# Dataset records
**********
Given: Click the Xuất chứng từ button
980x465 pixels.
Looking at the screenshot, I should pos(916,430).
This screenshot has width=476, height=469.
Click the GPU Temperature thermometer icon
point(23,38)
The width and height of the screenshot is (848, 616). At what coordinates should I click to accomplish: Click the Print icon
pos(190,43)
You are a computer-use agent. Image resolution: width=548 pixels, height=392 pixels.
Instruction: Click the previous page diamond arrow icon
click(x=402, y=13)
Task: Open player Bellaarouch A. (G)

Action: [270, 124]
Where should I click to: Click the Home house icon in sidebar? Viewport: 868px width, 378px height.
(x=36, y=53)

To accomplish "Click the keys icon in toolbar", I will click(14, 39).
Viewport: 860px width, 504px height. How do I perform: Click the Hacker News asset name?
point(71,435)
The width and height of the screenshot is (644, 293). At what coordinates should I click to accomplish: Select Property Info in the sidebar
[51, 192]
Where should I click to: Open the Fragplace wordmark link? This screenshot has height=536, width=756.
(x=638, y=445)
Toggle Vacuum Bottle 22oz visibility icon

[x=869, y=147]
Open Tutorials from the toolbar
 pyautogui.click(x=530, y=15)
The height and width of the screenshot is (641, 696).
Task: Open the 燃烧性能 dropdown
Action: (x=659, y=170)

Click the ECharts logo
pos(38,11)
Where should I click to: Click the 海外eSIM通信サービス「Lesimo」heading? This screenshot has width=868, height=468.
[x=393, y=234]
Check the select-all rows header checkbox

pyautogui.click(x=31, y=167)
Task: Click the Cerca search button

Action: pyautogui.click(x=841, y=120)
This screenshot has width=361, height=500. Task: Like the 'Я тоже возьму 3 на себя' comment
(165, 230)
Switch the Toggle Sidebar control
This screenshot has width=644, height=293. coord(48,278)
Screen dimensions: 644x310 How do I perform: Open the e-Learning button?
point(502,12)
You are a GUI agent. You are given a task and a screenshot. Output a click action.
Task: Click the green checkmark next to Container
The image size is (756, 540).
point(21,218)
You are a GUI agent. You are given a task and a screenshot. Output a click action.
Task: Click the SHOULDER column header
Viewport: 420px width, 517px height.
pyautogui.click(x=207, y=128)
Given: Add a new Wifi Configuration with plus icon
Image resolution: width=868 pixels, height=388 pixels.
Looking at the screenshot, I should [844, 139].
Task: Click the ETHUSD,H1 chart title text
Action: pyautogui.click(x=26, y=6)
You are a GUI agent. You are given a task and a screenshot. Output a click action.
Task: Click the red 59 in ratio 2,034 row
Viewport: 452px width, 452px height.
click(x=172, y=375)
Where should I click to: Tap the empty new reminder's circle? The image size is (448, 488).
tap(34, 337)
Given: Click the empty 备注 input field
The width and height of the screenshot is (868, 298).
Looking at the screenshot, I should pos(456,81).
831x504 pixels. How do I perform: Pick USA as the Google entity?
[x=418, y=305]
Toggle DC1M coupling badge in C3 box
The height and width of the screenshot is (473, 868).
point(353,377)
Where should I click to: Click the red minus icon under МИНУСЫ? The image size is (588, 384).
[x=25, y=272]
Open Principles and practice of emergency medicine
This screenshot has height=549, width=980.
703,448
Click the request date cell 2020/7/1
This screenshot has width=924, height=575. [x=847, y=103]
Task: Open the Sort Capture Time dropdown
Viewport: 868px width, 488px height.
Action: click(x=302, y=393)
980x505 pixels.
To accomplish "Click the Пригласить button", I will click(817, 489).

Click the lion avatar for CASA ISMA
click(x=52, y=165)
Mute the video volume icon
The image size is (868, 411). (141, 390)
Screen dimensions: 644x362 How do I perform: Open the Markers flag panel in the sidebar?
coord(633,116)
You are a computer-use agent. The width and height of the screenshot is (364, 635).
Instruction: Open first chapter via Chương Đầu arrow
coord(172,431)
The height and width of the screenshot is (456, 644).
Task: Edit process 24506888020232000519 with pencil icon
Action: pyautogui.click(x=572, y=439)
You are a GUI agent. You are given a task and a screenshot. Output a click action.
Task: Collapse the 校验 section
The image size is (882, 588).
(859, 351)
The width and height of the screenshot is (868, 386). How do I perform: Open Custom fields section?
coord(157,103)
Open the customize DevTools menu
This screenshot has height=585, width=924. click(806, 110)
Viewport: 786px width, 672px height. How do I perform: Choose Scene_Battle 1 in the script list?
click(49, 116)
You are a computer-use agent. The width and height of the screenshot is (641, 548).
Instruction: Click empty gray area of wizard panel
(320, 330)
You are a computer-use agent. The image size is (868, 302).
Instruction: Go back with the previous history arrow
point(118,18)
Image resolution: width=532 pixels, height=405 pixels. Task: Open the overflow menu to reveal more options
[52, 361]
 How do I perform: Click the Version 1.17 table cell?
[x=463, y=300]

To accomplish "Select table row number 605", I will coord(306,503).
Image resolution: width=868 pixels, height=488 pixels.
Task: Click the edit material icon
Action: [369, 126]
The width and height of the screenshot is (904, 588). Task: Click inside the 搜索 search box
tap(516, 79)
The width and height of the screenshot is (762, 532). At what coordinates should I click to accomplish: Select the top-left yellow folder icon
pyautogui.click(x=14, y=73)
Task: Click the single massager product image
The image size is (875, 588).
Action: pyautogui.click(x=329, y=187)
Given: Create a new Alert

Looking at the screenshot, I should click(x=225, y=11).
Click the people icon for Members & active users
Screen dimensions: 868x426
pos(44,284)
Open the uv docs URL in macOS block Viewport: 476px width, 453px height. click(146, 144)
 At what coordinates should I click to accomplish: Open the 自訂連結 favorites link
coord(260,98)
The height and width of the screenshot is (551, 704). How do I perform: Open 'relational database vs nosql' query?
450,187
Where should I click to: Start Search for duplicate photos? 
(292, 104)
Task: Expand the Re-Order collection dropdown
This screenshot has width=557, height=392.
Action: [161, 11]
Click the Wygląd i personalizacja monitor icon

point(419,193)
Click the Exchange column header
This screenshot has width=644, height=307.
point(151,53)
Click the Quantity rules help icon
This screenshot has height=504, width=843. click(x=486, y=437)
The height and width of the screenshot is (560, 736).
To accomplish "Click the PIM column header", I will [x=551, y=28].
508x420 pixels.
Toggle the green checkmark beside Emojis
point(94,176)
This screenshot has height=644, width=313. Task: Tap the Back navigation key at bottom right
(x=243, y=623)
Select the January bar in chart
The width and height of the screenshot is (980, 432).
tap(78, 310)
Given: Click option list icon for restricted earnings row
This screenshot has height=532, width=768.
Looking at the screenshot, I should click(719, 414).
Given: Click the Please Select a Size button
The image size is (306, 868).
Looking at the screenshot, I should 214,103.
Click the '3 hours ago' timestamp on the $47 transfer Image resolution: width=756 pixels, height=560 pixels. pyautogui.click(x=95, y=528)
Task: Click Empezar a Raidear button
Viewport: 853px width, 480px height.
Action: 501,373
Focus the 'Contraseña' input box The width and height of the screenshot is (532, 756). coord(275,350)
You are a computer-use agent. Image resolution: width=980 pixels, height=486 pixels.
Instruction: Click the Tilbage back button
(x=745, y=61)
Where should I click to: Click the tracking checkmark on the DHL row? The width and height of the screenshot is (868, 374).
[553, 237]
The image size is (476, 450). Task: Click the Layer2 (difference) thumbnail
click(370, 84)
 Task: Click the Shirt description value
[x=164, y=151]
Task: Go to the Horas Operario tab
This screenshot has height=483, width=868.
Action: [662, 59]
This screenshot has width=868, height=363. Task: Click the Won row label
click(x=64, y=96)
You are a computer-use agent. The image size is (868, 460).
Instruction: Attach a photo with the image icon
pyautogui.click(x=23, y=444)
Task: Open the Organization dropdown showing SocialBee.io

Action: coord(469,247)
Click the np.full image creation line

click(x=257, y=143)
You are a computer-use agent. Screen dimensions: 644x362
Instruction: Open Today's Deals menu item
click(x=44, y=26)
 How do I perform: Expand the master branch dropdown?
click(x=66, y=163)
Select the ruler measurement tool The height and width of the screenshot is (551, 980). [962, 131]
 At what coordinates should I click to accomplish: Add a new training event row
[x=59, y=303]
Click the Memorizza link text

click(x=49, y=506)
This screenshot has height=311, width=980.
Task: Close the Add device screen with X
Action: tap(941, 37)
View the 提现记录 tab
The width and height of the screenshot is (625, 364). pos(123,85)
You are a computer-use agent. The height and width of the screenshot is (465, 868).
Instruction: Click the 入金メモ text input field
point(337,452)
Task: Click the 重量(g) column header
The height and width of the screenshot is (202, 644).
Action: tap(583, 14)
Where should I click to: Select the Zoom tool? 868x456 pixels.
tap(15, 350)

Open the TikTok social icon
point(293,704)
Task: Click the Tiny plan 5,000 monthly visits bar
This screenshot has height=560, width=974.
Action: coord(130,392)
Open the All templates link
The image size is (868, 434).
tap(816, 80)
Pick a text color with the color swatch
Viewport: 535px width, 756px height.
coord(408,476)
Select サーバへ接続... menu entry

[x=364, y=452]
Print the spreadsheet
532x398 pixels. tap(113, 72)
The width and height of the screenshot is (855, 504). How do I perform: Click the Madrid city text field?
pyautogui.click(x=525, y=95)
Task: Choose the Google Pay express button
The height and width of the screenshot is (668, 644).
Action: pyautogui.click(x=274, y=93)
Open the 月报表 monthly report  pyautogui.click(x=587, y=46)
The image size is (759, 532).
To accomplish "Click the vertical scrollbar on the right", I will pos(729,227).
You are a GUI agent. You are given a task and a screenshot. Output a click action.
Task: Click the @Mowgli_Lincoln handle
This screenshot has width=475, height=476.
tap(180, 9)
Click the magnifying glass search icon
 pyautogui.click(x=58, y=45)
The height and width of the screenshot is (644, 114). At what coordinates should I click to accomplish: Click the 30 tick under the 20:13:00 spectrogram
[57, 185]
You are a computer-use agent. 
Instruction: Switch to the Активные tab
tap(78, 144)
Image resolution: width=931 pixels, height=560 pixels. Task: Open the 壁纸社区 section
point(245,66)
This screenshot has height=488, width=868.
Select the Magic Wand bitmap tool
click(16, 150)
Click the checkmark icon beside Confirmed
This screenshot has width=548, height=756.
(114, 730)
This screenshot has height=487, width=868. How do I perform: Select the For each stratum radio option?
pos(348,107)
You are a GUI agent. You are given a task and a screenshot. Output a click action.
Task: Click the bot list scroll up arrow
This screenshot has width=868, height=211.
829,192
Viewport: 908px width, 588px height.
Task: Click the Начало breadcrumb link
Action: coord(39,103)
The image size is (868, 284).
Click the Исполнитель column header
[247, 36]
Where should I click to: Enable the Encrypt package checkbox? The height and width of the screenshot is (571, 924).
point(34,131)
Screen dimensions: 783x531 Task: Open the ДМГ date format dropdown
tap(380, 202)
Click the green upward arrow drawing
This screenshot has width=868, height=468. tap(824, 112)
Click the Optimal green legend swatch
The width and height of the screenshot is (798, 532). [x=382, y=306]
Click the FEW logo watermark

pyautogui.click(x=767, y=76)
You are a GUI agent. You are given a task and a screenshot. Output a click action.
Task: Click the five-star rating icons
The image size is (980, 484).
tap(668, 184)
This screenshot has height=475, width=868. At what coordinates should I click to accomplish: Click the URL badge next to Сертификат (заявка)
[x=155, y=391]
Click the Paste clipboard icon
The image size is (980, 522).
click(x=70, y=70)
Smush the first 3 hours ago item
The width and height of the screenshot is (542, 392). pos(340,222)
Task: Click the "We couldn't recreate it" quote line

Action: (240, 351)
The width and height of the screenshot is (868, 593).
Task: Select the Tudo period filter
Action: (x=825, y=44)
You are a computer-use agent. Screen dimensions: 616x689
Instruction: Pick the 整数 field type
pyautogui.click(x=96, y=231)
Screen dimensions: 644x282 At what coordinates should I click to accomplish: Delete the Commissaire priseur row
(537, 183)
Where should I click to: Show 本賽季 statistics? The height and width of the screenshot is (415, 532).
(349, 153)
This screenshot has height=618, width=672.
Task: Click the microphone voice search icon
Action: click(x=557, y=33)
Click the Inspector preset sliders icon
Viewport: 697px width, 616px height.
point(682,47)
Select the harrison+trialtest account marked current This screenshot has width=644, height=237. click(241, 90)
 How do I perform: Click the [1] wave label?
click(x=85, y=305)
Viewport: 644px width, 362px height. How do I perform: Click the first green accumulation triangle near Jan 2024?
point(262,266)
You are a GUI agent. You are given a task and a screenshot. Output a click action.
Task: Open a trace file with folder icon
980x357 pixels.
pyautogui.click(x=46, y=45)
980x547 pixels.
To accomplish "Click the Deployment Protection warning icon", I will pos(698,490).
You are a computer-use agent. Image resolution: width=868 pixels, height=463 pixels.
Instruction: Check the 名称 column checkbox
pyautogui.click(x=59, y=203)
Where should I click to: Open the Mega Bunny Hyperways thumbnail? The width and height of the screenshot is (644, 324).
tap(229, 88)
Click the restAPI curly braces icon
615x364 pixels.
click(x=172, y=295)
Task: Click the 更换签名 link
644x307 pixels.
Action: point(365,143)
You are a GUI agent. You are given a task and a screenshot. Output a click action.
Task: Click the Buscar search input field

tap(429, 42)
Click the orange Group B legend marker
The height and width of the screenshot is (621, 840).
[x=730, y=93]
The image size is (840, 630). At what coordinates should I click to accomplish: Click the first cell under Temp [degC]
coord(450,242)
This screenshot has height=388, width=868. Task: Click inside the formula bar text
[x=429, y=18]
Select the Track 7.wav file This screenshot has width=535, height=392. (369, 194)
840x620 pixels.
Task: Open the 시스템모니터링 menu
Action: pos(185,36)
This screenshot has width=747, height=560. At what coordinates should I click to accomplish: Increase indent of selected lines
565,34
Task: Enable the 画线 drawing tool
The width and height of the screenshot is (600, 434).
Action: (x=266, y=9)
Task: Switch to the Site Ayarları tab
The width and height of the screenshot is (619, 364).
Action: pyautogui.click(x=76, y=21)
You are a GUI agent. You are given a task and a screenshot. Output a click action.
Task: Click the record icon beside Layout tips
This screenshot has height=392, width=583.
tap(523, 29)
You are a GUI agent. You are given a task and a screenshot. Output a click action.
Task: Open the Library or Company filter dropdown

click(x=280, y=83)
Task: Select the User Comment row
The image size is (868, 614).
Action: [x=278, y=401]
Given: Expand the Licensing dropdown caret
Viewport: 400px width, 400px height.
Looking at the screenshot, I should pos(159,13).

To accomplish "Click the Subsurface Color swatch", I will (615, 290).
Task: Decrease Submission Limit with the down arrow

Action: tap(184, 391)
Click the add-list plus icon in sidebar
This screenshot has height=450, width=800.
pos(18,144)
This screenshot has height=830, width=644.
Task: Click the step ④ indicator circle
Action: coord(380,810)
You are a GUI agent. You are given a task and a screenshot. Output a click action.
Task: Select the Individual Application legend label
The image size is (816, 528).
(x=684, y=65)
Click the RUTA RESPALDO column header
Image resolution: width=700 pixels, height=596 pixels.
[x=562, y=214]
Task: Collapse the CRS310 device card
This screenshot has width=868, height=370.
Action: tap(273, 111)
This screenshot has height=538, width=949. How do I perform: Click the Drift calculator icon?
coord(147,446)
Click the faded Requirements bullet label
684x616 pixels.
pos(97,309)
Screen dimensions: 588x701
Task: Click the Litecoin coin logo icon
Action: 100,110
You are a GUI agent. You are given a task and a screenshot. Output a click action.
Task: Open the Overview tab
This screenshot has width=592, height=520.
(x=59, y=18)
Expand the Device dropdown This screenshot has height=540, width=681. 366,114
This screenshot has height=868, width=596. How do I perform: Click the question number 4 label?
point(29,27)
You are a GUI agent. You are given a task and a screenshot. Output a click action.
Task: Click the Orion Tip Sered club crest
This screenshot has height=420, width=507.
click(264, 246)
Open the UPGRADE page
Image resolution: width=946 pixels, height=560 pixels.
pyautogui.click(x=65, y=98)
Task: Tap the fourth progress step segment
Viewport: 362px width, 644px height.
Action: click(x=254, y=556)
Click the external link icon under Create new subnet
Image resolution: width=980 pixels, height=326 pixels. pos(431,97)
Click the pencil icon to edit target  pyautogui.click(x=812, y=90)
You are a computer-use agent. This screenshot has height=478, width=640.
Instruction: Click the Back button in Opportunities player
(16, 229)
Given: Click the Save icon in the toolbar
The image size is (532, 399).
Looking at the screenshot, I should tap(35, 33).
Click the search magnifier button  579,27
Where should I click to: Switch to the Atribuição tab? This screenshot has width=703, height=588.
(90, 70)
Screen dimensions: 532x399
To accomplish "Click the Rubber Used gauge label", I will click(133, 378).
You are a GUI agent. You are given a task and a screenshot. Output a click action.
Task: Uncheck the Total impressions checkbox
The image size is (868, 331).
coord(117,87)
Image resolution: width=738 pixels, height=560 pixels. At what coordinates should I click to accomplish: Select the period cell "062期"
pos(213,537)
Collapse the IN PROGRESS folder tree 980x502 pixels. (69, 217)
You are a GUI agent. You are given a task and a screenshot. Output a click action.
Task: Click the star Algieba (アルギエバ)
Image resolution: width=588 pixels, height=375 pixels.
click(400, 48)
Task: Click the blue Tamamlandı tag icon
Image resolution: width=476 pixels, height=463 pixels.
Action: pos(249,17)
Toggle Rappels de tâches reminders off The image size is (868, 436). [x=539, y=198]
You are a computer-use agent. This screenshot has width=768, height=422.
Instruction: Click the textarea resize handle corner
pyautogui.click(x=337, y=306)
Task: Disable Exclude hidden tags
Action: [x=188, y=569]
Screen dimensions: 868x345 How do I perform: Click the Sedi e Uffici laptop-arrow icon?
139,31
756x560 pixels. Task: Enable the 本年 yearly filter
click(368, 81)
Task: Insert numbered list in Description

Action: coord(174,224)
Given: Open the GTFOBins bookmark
**********
# TASK DESCRIPTION
The required answer is each line of the data in which the word "plus" appears.

# RESULT FOR THIS EXERCISE
Given: Add a new Wifi Configuration with plus icon
Click the add-list plus icon in sidebar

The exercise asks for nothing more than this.